BEGIN DATA

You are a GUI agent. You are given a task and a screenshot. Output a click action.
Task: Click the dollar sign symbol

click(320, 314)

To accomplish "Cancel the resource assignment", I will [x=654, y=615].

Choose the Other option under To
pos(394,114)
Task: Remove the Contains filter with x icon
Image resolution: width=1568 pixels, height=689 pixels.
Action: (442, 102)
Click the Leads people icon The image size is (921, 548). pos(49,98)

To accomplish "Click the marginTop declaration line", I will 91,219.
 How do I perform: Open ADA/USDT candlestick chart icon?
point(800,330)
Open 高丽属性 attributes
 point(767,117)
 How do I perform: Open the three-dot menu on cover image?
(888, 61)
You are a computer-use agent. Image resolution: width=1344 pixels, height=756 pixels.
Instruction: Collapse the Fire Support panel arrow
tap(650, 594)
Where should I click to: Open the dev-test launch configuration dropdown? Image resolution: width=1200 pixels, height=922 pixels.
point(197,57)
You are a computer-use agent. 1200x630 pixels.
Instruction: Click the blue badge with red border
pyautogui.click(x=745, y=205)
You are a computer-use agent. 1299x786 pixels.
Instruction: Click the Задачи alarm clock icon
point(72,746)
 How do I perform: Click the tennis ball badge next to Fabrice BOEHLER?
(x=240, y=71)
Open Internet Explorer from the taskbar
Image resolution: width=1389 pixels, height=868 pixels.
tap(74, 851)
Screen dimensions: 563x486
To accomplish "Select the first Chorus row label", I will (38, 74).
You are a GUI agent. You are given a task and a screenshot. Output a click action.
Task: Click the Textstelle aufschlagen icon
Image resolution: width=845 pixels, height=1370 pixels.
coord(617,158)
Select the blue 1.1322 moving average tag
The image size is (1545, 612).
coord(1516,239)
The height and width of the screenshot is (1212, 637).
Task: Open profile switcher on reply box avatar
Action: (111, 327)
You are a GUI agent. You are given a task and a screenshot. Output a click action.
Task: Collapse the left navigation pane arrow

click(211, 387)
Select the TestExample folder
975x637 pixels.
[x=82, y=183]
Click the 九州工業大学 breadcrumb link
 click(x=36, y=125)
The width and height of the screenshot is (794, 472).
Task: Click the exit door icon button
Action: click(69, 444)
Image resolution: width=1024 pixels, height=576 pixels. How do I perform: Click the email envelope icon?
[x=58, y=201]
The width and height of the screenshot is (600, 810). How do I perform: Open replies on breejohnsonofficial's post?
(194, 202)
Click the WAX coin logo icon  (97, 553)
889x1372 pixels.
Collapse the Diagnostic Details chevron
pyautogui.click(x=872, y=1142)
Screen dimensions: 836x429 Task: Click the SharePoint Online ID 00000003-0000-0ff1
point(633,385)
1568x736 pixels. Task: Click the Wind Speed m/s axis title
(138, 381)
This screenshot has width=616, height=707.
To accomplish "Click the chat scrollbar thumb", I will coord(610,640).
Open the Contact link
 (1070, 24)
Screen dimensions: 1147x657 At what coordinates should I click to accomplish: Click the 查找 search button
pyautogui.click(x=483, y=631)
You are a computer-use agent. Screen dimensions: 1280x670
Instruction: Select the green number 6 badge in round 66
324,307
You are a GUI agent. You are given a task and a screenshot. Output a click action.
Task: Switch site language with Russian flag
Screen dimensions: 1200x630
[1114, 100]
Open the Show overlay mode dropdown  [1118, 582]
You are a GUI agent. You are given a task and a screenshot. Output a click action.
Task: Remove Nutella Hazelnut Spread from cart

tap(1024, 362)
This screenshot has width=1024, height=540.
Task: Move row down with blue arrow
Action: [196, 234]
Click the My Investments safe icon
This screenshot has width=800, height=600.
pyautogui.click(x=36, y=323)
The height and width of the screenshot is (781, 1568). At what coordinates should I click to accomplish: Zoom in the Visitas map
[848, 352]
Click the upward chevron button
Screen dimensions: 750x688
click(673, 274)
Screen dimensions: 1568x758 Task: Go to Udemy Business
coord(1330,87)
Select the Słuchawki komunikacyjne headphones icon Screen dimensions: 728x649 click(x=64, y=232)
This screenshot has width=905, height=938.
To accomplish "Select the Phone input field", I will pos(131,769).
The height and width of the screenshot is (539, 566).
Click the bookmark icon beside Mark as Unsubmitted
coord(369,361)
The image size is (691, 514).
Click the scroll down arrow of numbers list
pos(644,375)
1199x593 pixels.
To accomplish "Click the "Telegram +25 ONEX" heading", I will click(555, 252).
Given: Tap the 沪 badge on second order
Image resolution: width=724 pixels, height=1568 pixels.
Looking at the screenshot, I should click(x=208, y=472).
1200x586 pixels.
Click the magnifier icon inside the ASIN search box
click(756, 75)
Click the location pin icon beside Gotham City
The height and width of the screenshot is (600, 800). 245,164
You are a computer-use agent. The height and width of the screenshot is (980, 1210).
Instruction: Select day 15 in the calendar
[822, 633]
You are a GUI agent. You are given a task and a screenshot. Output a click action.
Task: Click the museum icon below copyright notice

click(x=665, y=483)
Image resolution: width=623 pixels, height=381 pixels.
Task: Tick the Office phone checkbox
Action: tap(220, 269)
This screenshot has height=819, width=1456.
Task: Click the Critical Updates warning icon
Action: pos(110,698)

END DATA

## TASK TO COMPLETE:
An exact repetition of the data above is all that is needed.

## EXERCISE RESPONSE:
You are a GUI agent. You are given a task and a screenshot. Output a click action.
Task: Click the dollar sign symbol

click(320, 314)

To accomplish "Cancel the resource assignment", I will [x=654, y=615].

Choose the Other option under To
pos(394,114)
Task: Remove the Contains filter with x icon
Image resolution: width=1568 pixels, height=689 pixels.
Action: (442, 102)
Click the Leads people icon The image size is (921, 548). pos(49,98)

To accomplish "Click the marginTop declaration line", I will 91,219.
 How do I perform: Open ADA/USDT candlestick chart icon?
point(800,330)
Open 高丽属性 attributes
 point(767,117)
 How do I perform: Open the three-dot menu on cover image?
(888, 61)
You are a computer-use agent. Image resolution: width=1344 pixels, height=756 pixels.
Instruction: Collapse the Fire Support panel arrow
tap(650, 594)
Where should I click to: Open the dev-test launch configuration dropdown? Image resolution: width=1200 pixels, height=922 pixels.
point(197,57)
You are a computer-use agent. 1200x630 pixels.
Instruction: Click the blue badge with red border
pyautogui.click(x=745, y=205)
You are a computer-use agent. 1299x786 pixels.
Instruction: Click the Задачи alarm clock icon
point(72,746)
 How do I perform: Click the tennis ball badge next to Fabrice BOEHLER?
(x=240, y=71)
Open Internet Explorer from the taskbar
Image resolution: width=1389 pixels, height=868 pixels.
tap(74, 851)
Screen dimensions: 563x486
To accomplish "Select the first Chorus row label", I will (38, 74).
You are a GUI agent. You are given a task and a screenshot. Output a click action.
Task: Click the Textstelle aufschlagen icon
Image resolution: width=845 pixels, height=1370 pixels.
coord(617,158)
Select the blue 1.1322 moving average tag
The image size is (1545, 612).
coord(1516,239)
The height and width of the screenshot is (1212, 637).
Task: Open profile switcher on reply box avatar
Action: (111, 327)
You are a GUI agent. You are given a task and a screenshot. Output a click action.
Task: Collapse the left navigation pane arrow

click(211, 387)
Select the TestExample folder
975x637 pixels.
[x=82, y=183]
Click the 九州工業大学 breadcrumb link
 click(x=36, y=125)
The width and height of the screenshot is (794, 472).
Task: Click the exit door icon button
Action: click(69, 444)
Image resolution: width=1024 pixels, height=576 pixels. How do I perform: Click the email envelope icon?
[x=58, y=201]
The width and height of the screenshot is (600, 810). How do I perform: Open replies on breejohnsonofficial's post?
(194, 202)
Click the WAX coin logo icon  (97, 553)
889x1372 pixels.
Collapse the Diagnostic Details chevron
pyautogui.click(x=872, y=1142)
Screen dimensions: 836x429 Task: Click the SharePoint Online ID 00000003-0000-0ff1
point(633,385)
1568x736 pixels. Task: Click the Wind Speed m/s axis title
(138, 381)
This screenshot has width=616, height=707.
To accomplish "Click the chat scrollbar thumb", I will coord(610,640).
Open the Contact link
 (1070, 24)
Screen dimensions: 1147x657 At what coordinates should I click to accomplish: Click the 查找 search button
pyautogui.click(x=483, y=631)
You are a computer-use agent. Screen dimensions: 1280x670
Instruction: Select the green number 6 badge in round 66
324,307
You are a GUI agent. You are given a task and a screenshot. Output a click action.
Task: Switch site language with Russian flag
Screen dimensions: 1200x630
[1114, 100]
Open the Show overlay mode dropdown  [1118, 582]
You are a GUI agent. You are given a task and a screenshot. Output a click action.
Task: Remove Nutella Hazelnut Spread from cart

tap(1024, 362)
This screenshot has width=1024, height=540.
Task: Move row down with blue arrow
Action: [196, 234]
Click the My Investments safe icon
This screenshot has width=800, height=600.
pyautogui.click(x=36, y=323)
The height and width of the screenshot is (781, 1568). At what coordinates should I click to accomplish: Zoom in the Visitas map
[848, 352]
Click the upward chevron button
Screen dimensions: 750x688
click(673, 274)
Screen dimensions: 1568x758 Task: Go to Udemy Business
coord(1330,87)
Select the Słuchawki komunikacyjne headphones icon Screen dimensions: 728x649 click(x=64, y=232)
This screenshot has width=905, height=938.
To accomplish "Select the Phone input field", I will pos(131,769).
The height and width of the screenshot is (539, 566).
Click the bookmark icon beside Mark as Unsubmitted
coord(369,361)
The image size is (691, 514).
Click the scroll down arrow of numbers list
pos(644,375)
1199x593 pixels.
To accomplish "Click the "Telegram +25 ONEX" heading", I will click(555, 252).
Given: Tap the 沪 badge on second order
Image resolution: width=724 pixels, height=1568 pixels.
Looking at the screenshot, I should click(x=208, y=472).
1200x586 pixels.
Click the magnifier icon inside the ASIN search box
click(756, 75)
Click the location pin icon beside Gotham City
The height and width of the screenshot is (600, 800). 245,164
You are a computer-use agent. The height and width of the screenshot is (980, 1210).
Instruction: Select day 15 in the calendar
[822, 633]
You are a GUI agent. You are given a task and a screenshot. Output a click action.
Task: Click the museum icon below copyright notice

click(x=665, y=483)
Image resolution: width=623 pixels, height=381 pixels.
Task: Tick the Office phone checkbox
Action: tap(220, 269)
This screenshot has height=819, width=1456.
Task: Click the Critical Updates warning icon
Action: pos(110,698)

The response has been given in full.